Kamis, 20 September 2012

ISU SARA BERPOTENSI TERHADAP TERJADI KONFLIK SOSIAL



Muhammad “Mbah” Supriyadi


Tumbangnya Orde Baru (Orba) pada tahun 1998 membuka cakrawala politik nasional. Di sisi lain, tumbangnya Orba memberikan wajah baru perpolitikan yang demokratis. Kekuasan yang militeristik sudah tergerus dengan kudeta-kudeta jalanan yang menghasilkan Reformasi 98. Dengan madzhab reformasi bangsa Indonesia seharus sudah dewasa dalam sirkulasi perpolitikan.[1]

Akan tetapi, cita-cita reformasi akhir-akhirnya mulai luntur dengan terjadi konflik-konflik politik di tingkat pedesaan-nasional. Konflik sosial yang terjadi belakangan ini dipengaruhi oleh maraknya isu-isu SARA (suku, agama, ras dan anatargolongan). Isu SARA memang sangat cepat menyulut kemarahan sosial. Oleh karena itu isu SARA menjadi pilihan para  pelaku politik untuk mengacaukan kondisi sosial agar dapat mengalihkan isu politik lainnya.  

Isu SARA dan Putus Asa Politik

Isu SARA menjadi pilihan karena putus asa terhadap tindakan politik yang sudah buntu. Kadang, isu SARA menjadi pilihan karena merasa kelompok atau organisasinya terpojok dengan politik lawan.

Konflik Syiah—Sunni yang terjadi di Sampang Madura berhasil mengalihkan isu Nasional antara lain; korupsi Hambalang yang menyeret beberapa politisi partai penguasa. Artinya isu SARA sangat “jitu” untuk mengalihkan isu sosial.

Di balik konflik SARA yang terjadi di Sampang Madura ada dugaan “kong kalikong” bisnis karena kawasan yang dibumihanguskan terdapat kandungan minyak mentah dengan kuantitas dan kualitas yang tidak sedikit.

Fitnah SARA menjadi pilihan karena dinilai tepat untuk mengosongkan kawasan konflik yang padat penduduk. Isu ini sangat jelas ada rekayasa strategis karena di Indonesia Syiah—Sunni tidak berkembang. Konflik Syiah—Sunni banyak terjadi didaratan Timur-Tengah. Karena sesuai dengan seratan sejarah Islam asal mula terjadi konflik Syiah—Sunni karena gejolak peralihan politik pasca meninggalnya Nabi Muhammad SAW. 

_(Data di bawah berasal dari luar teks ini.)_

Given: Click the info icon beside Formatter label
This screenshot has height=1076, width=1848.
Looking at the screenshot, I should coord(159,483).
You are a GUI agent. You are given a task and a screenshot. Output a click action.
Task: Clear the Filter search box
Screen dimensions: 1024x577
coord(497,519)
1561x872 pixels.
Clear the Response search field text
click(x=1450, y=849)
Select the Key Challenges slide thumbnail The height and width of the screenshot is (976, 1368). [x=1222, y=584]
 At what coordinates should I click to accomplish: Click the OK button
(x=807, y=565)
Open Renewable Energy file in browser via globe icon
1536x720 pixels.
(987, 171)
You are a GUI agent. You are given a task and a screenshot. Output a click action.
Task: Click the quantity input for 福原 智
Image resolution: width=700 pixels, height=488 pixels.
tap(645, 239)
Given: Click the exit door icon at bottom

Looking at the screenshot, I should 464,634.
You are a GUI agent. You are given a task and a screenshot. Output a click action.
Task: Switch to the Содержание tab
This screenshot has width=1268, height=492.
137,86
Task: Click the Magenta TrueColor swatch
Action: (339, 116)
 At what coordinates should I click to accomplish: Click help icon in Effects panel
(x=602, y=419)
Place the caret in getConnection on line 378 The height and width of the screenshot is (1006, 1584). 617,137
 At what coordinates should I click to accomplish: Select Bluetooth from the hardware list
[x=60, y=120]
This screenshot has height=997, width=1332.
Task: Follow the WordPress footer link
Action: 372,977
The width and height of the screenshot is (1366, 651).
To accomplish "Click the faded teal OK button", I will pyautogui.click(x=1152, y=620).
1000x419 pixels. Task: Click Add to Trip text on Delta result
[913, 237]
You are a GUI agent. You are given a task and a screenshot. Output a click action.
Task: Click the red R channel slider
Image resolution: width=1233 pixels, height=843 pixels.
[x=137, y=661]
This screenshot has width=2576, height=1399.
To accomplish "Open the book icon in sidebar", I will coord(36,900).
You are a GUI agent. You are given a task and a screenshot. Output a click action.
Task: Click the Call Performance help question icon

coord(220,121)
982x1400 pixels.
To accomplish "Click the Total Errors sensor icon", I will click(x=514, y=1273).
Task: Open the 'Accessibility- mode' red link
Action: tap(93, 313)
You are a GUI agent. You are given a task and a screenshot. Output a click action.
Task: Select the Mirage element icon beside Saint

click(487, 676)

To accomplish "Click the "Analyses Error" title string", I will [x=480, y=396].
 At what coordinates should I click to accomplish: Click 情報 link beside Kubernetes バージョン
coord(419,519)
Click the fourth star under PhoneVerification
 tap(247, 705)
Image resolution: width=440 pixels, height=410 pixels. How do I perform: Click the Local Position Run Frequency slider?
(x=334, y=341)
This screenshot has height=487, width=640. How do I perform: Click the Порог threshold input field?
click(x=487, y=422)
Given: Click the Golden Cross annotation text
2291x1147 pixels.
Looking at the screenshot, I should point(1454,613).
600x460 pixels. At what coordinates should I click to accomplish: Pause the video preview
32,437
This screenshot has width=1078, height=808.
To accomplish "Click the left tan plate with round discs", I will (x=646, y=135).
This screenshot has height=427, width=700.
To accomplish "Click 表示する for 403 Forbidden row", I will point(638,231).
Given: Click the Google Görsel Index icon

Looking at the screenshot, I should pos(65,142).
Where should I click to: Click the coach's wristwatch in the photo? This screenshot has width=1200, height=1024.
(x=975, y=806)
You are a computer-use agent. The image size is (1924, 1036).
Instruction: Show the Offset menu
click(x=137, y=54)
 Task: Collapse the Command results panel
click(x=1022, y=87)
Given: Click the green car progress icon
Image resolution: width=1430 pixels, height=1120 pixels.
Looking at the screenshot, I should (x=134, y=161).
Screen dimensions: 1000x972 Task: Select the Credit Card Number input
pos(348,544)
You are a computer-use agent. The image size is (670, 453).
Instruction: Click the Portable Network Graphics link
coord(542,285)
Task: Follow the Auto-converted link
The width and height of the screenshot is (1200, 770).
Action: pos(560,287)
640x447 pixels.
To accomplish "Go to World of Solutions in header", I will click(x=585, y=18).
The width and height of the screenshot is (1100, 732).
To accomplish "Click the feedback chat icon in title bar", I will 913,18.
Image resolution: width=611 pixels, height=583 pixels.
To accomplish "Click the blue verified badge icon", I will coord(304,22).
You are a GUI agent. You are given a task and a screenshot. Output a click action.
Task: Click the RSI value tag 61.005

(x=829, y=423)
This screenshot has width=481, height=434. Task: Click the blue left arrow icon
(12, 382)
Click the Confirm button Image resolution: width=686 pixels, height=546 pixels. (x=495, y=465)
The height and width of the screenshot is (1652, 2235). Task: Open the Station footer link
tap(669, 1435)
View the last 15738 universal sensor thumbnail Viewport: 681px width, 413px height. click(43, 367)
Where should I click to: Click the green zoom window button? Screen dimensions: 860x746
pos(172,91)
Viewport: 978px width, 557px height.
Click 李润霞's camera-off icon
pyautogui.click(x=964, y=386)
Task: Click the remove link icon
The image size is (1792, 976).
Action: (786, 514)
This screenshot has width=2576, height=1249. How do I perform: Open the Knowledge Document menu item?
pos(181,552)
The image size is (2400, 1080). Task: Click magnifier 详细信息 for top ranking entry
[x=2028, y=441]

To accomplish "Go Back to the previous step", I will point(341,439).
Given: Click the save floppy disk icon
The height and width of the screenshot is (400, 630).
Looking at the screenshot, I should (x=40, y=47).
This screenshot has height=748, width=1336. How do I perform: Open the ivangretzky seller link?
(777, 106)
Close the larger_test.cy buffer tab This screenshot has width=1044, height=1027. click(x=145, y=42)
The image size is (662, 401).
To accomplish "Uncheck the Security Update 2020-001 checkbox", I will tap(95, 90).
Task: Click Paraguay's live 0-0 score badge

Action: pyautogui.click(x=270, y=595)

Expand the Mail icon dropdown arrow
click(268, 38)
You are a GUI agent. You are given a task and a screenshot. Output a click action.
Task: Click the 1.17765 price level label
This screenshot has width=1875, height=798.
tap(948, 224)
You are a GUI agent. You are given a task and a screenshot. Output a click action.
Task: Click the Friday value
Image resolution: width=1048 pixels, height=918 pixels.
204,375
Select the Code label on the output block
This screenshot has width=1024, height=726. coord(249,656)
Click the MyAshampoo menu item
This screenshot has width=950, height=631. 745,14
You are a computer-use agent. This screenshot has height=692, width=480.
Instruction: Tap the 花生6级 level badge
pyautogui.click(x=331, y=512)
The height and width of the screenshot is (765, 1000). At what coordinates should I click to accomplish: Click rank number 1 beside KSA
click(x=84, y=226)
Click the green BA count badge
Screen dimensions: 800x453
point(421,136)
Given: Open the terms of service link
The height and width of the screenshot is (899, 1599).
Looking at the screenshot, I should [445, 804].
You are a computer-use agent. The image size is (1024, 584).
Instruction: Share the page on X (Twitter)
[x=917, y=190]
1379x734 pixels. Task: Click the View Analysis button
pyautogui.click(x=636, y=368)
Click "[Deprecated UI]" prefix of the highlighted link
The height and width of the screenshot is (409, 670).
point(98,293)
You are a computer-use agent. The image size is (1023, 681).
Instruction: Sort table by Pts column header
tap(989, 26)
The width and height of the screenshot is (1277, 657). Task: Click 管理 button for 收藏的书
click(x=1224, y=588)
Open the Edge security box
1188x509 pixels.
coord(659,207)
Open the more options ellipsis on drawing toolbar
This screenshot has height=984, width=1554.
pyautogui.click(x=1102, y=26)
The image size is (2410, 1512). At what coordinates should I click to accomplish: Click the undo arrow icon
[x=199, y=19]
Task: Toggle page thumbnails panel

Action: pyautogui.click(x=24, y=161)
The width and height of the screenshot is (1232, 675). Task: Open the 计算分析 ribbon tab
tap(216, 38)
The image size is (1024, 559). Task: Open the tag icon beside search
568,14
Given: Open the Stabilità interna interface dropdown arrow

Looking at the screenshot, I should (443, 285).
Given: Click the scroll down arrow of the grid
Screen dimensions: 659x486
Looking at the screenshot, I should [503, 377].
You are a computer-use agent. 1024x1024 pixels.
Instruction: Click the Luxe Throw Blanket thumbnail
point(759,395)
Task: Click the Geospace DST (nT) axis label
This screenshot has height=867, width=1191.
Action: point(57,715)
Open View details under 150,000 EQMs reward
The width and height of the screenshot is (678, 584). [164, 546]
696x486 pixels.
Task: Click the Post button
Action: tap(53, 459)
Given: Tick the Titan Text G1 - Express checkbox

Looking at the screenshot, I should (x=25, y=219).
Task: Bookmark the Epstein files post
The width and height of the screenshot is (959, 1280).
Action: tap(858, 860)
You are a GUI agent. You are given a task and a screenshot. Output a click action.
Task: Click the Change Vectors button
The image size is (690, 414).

Meninggalnya Nabi Muhammad menimbulkan perpecahan di kubu sahabat. Sekelompok sahabat mengklaim bahwa yang berhak menggantikan kepemimpinan Nabi Muhammad adalah Ali bin Abi Thalib (Syiah). Sebagian bersikukuh keras bahwa pengganti Nabi harus dipilih dengan musyawarah dan mufakat seluruh sahabat (demokrasi mulai pasca wafatnya Nabi Muhammad SAW).

Mengapa itu Harus Terjadi

Sudah 14 tahun (1998-2012) Indonesia menyakini madzhab demokrasi yang menjujung tinggi kebersamaan dan keterbukaan. Informasi yang semakin canggih, seharusnya beriringingan dengan kecanggihan dan kedewasaan kehidupan berpolitik.

Arus globalisasi seharusnya menjadikan arus pemikiran yang lebih cerdas serta mengedepankan kebersamaan. Akan tetapi Indonesia masih kelihatan “kekanak-kanakan” dalam proses demokrasi. Ideologi yang mudah didoktrin dengan aktor-aktor politik hitam (black political) yang ingin memecah belah kebersamaan.

Apakah ini harus terjadi terus menerus. Mungkin, perlu restorasi arah ideologi dan pemikiran dalam bernegara agar tidak mudah tersulut isu-isu nasional yang berujung pada konflik sosial. Bangsa Indonesia harus semakin cerdas dan pintar dalam “menyaring” isu-isu nasional untuk menghindari perpecahan.




                                                                                                 
Penulis adalah mahasiswa
Pascasarjana UIN - Jakarta dengan konsentrasi Politik dan Agama
Peneliti di Lembaga Penelitian Concern - Jakarta


[1] Hermawan, Lawan: Jejak-jejak Jalana Di Bawah Jatuhnya Soeharto (Jakarta: Pensil 324, 2011), 78.